You can get your own copy of the awesome oversized magazine from the
publisher. Here is a sample panel of my strip, which tells the secret history of comics-related activities along the Ohio River going back 1200 years:
You may have noticed that I'm using a black dot
halftone look for this strip (as well as all my recent
Amazing Facts & Beyond strips). From a distance it looks like there are areas of gray shading, but when you look closely it actually looks like this:
The reason you would want to use this process is to have complete control over how your final printed art looks. Although advances in digital printing technology have improved handling of continuous gray tones, with this method you know precisely how "dark" the grays in your art will print. I've gotten enough questions about my personal process for home-made halftoning to want to type up a quick tutorial. Here goes:
I reckon I'm a little bit too young to have used actual store bought
halftone paper, like the legendary (and out of business) Zip-a-Tone, which was clear plastic adhesive sheets with black dots printed on them in a variety of spacings. For a while though, I made my own "poor man's Zip-a-Tone" out of laserjet transparencies and paste them right on my inked art with glue-sticks (see above).
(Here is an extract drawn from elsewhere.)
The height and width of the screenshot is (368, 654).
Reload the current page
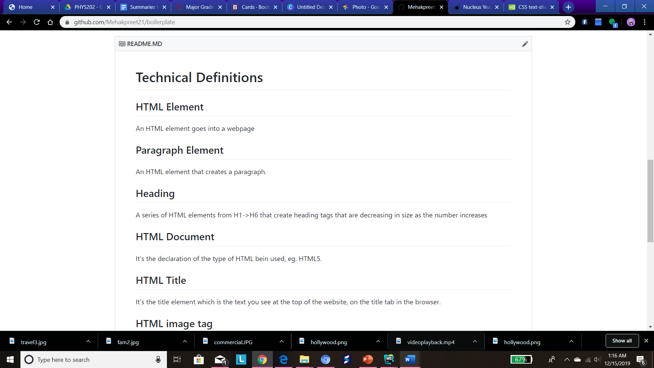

This was punk but messy and time-consuming to I moved to "thinking man's Zip-a-Tone" which involves a computer ("rich man's Zip-a-Tone?"). Here's my process:
1) Scan my lineart drawing at 600 DPI grayscale. This is a good time to tell youngsters never to scan in "lineart" or "bitmap" mode. You and your graphics software will do a much better job at fine-tuning the gray edges of your lines than leaving it to your the robot inside your scanner.
2) Play with the levels to make the ink look black and the paper look white. Do all the clean-ups, tweaks, etc. to the art, change the image size to the final printed size.
3) Convert the file to 1200 DPI bitmap, with the setting to 50% threshold. You do this because you ultimately want your lineart to be totally crisp and not halftoned.
4) Convert the file back to grayscale leaving it at 1200 DPI.
5) Go through and add the gray tones with a 20% K. You could do it darker if you wanted more dense dots. (no need to do it on a separate layer, just use the paint bucket or a brush set to 'darken' or whatever. All you should have a white pixels, black pixels, and the gray tone pixels)
6) Convert it to back to 1200 DPI bitmap, with the 'haftone screen' settings set like this.
(you can mess around with those settings too, if you want your dots to be bigger or stupid shapes or whatever).
Then you are done!
The main thing is that your art is thresholded before you start adding grays. Otherwise when you go to turn the whole thing to halftone your art will get a tiny bit fuzzy around the edges.
To leave you with another piece of halftoned art I did recently, here's a tough t-shirt design I hooked my mom and her students up with. I will do a tutorial on Illustrator Barb Wire Pattern Brushes another time.
Go Louisville Male High School Bulldogs!